Basically what it is, I want to travel all around Europe for a couple of months this summer more than likely taking in France, Spain, Portugal, Germany and Italy among other countries, but what is the deal with Eurail passes?
They seem frighteningly expensive to me, are they worth it for the seemingly limited travel time you get?
How hard are they to acquire?
Is there any other advice you can give for people bouncing round on trains with a budget?
Thanks, Spar :D
Since u will be travelling all over Europe, u would require a Eurail Global pass which is valid in 20 european countries, this would cost u around 750USD for 15 days of consecutive travel in a month. Other options are also available like flexi pass, saver pass and if u r below 26 yrs of age u can get considerable discount on such passes. U can use the follow link to get more information
But if ur not travelling much, i would advise u to buy point to point tickets at the station itself, which could be much chepaer if u get the saver fares.
Lets take the 2nd class youth 15 days global pass for USD 469 as example.
Simple math will tell you that it is only worth it if
1) The total cost of all train trips you are taking (excluding reservation fees and surcharges for fast trains) are more than USD 469. The national train sites can tell you how much tickets are, so you are able to compare.
2) You are spending on average 33 USD (24 EUR) per day on train travel. (469 divided by 15 = 31,21 USD.) Since an hour of train travel costs roughly 10 EUR in most parts of Western Europe (Germany, Austria, Netherlands) this means spending on average 3 hours per day on a train over a period of 15 days.
You will be able to get the best value out of it if you take a lot of long-distance trains. Be wary of night trains though - you'll have to pay surcharges for couchette or sleeper which are usually more expensive than a hostel bed.
For example: I recently went within Germany from Magdeburg to Munich. The train ticket with ICE fast train was 117 EUR (no surcharge for Eurail pass holders). The sleeper train was 88 EUR plus 29 EUR surcharge for the couchette, 117 EUR total. A Eurail pass holder would have paid 29 EUR surchage for the couchette on the sleeper train. For the return trip I used a special discounted ticket called Schoene-Wochenende-Ticket (Happy-Weekend-Ticket). It was 35 EUR for a Saturday or Sunday of unlimited travel on the regional trains in Germany. It only took me 2 hours more than the ICE train and the difference in price was worth the inconvenience of changing 4 times instead of once.
I guess what I am trying to say is that travellers are usually better off buying point-to-point tickets and using a combination of bus, plane and train tickets.
IMO Eurail only becomes half-way decent value at the height of summer when flights are super-expensive and when you buy the 2 or 3 month pass, reducing the price of rail travel per day to 15,21 USD (for -26) or 23,21 USD respectively. It all takes basic maths, comparing prices and crunching some number to figure out whether eurail is expensive or not.

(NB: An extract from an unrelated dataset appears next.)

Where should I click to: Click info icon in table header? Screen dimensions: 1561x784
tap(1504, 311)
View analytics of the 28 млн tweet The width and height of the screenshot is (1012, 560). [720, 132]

You might also want to check out http://www.ricksteves.com/
Take his info with a grain of salt, while most of it is very well reserched Rick doesn't know all there is. For some Europeans who don't have a car it is a sport to find out the cheapest way from A to B using any method possible. This involves tricking the train system to cough up the cheapest fares and combining it with budget flights, ride-share services and buses. Rick Steves has not even started scratching at the surface of this with his site.
[ Edit: Edited on Jan 2, 2008, at 1:24 AM by t_maia ]
If your living in the UK then you can get an Interrail pass.
You might want to compare them at least, to work out your options.